#### [Exercise brief]
Could you copy out word for word the item lines below, starting with the line that contains "1264x726 pixels. At" and continuing through the line that contains "point(152,100)", leaving out the pictures?

#### [Supplied records]
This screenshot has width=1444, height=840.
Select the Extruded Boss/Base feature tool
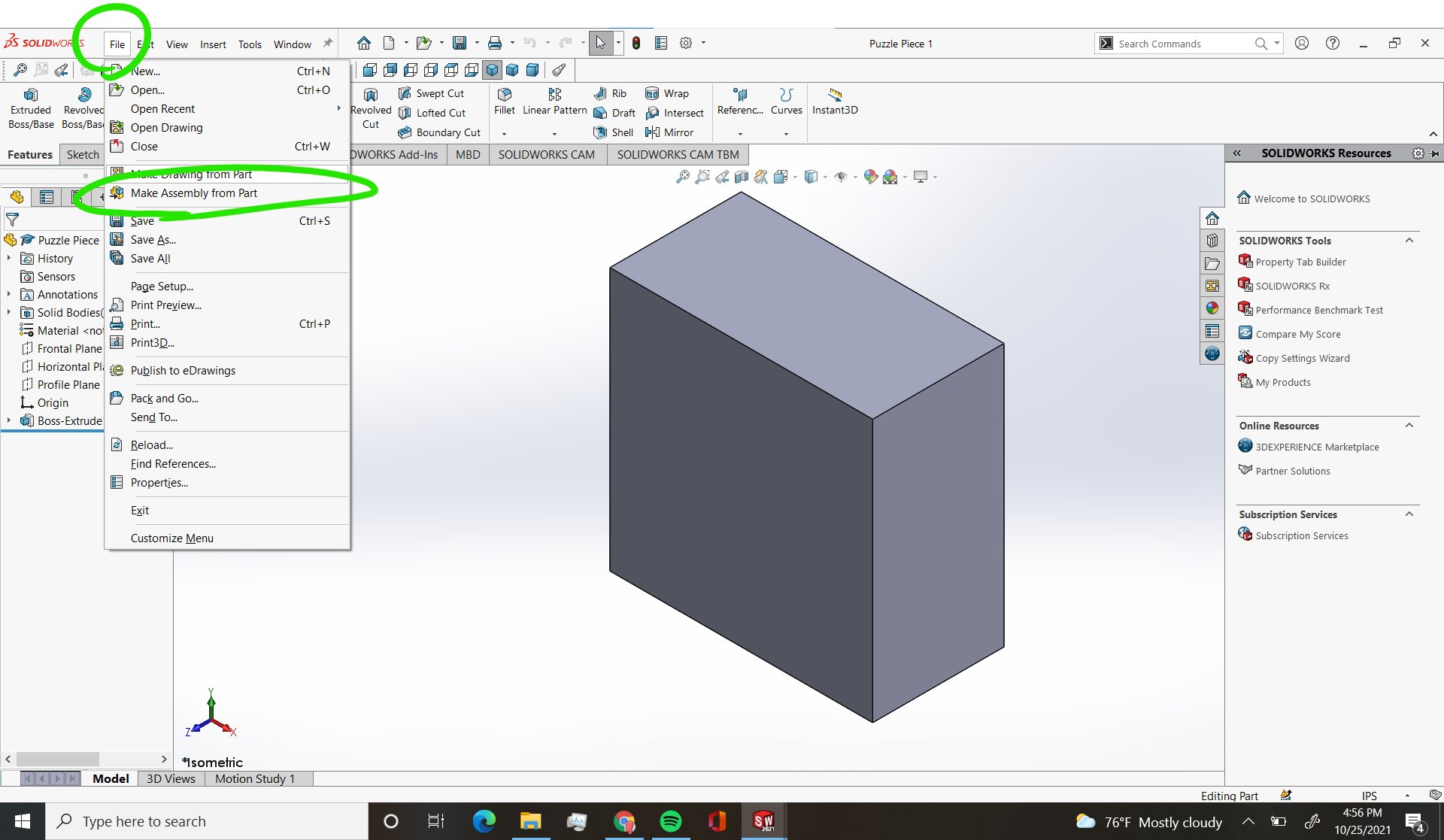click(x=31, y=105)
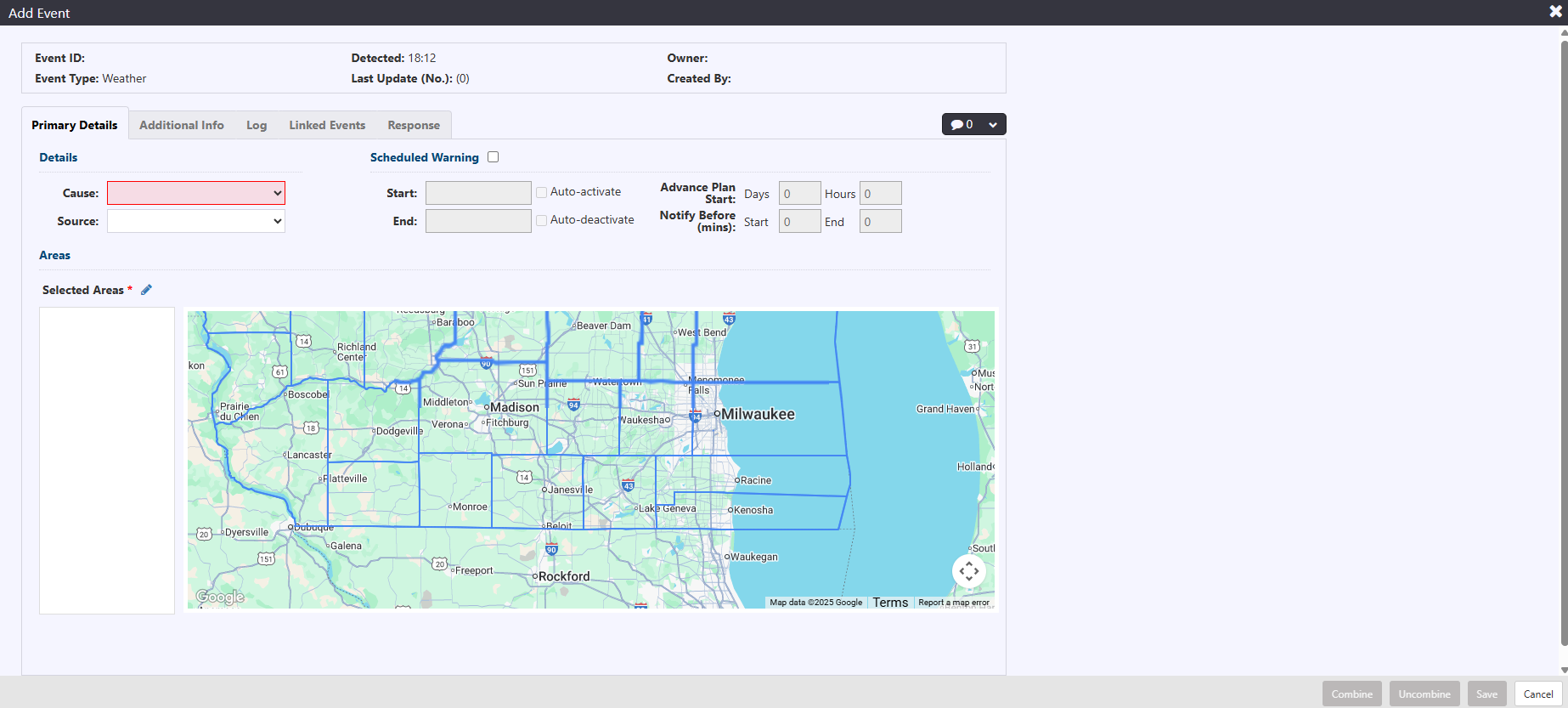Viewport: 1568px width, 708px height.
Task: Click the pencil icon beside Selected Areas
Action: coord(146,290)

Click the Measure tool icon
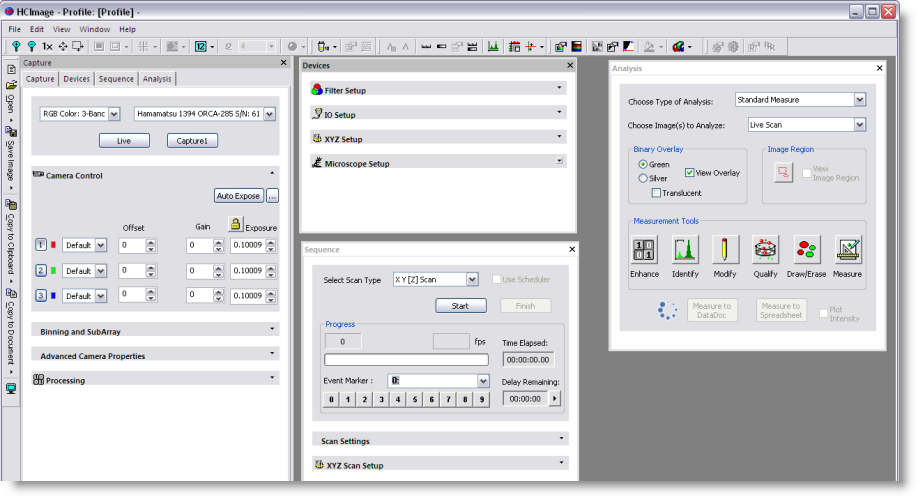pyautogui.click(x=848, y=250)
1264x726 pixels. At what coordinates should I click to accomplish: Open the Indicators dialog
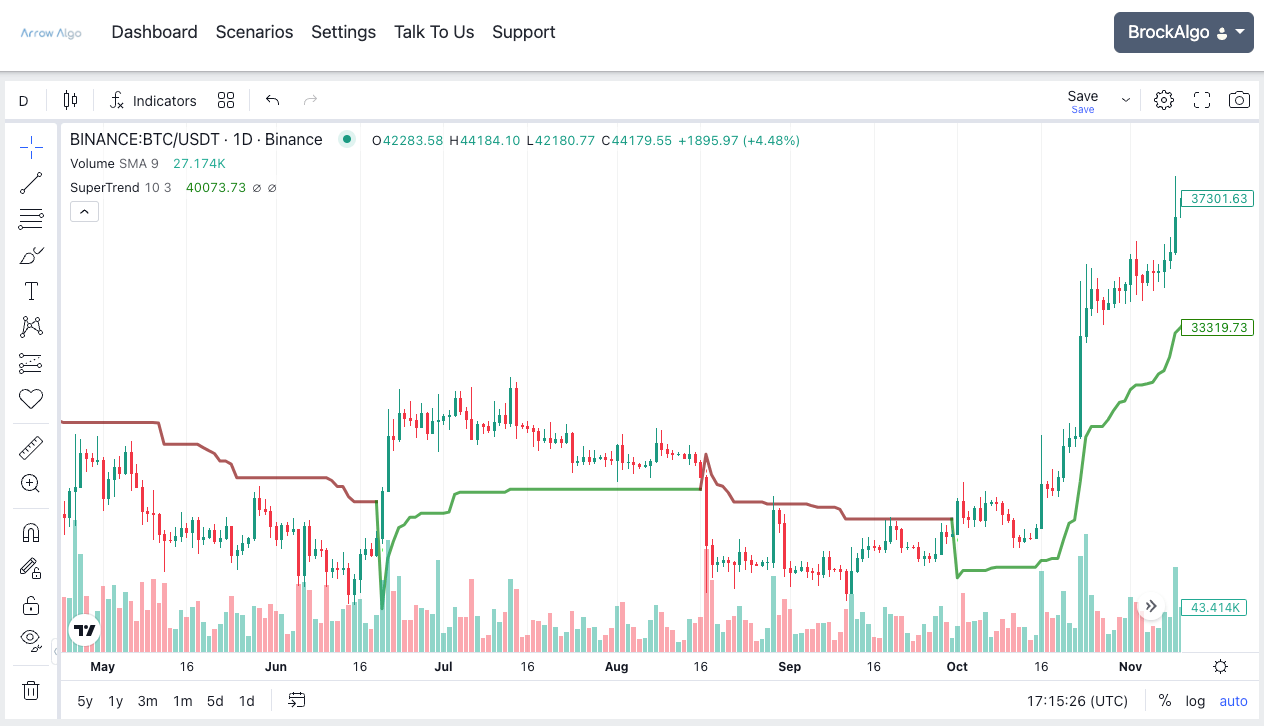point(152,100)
==
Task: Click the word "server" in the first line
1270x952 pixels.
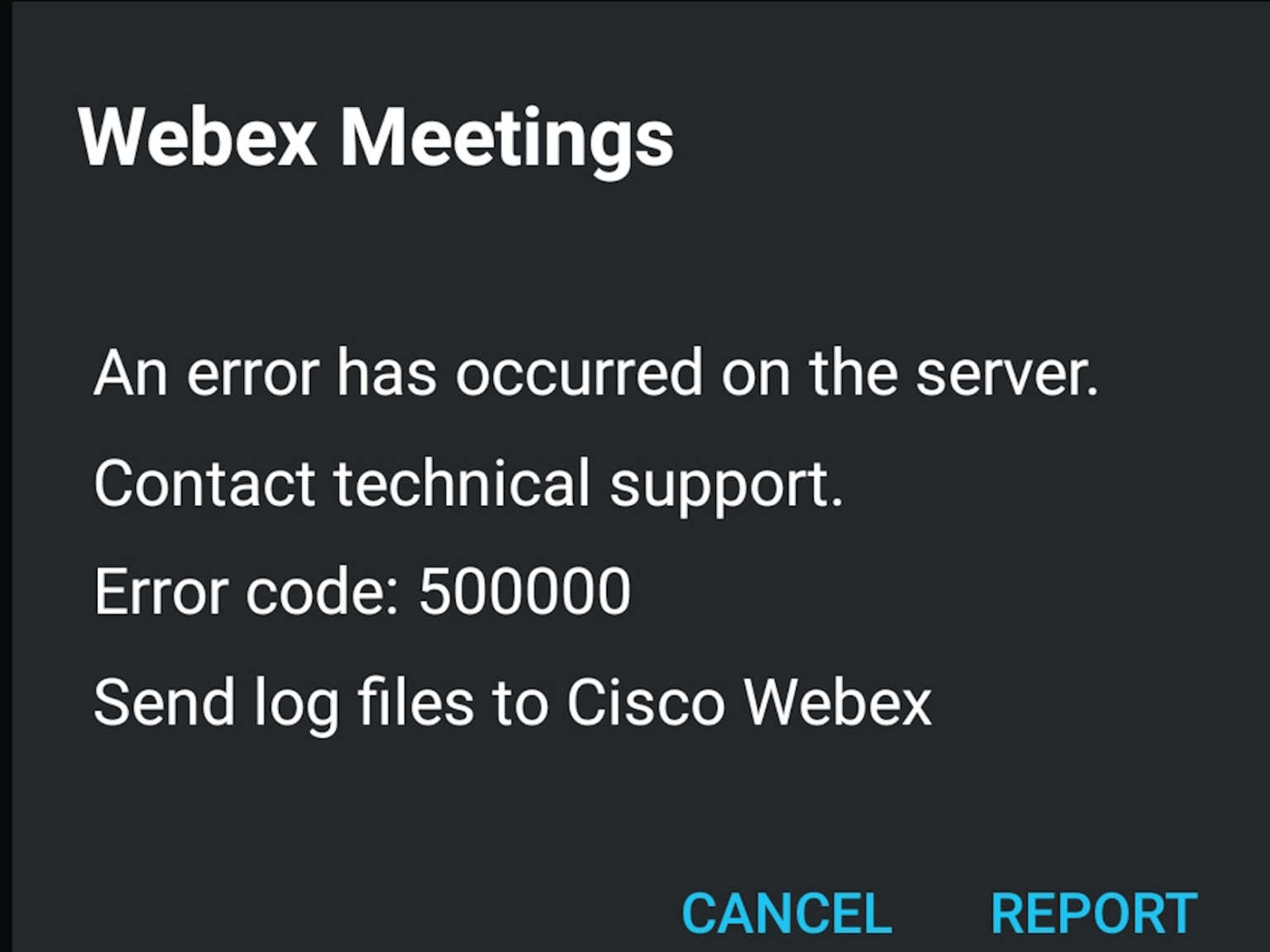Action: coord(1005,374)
* * *
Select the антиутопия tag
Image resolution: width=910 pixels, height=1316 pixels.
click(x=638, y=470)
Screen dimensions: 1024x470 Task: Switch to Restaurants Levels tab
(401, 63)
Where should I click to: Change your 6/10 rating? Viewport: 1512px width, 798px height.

#### [Finished exercise]
1264x726 pixels. At what coordinates should I click to accomplish: Open the Indicators dialog
point(152,100)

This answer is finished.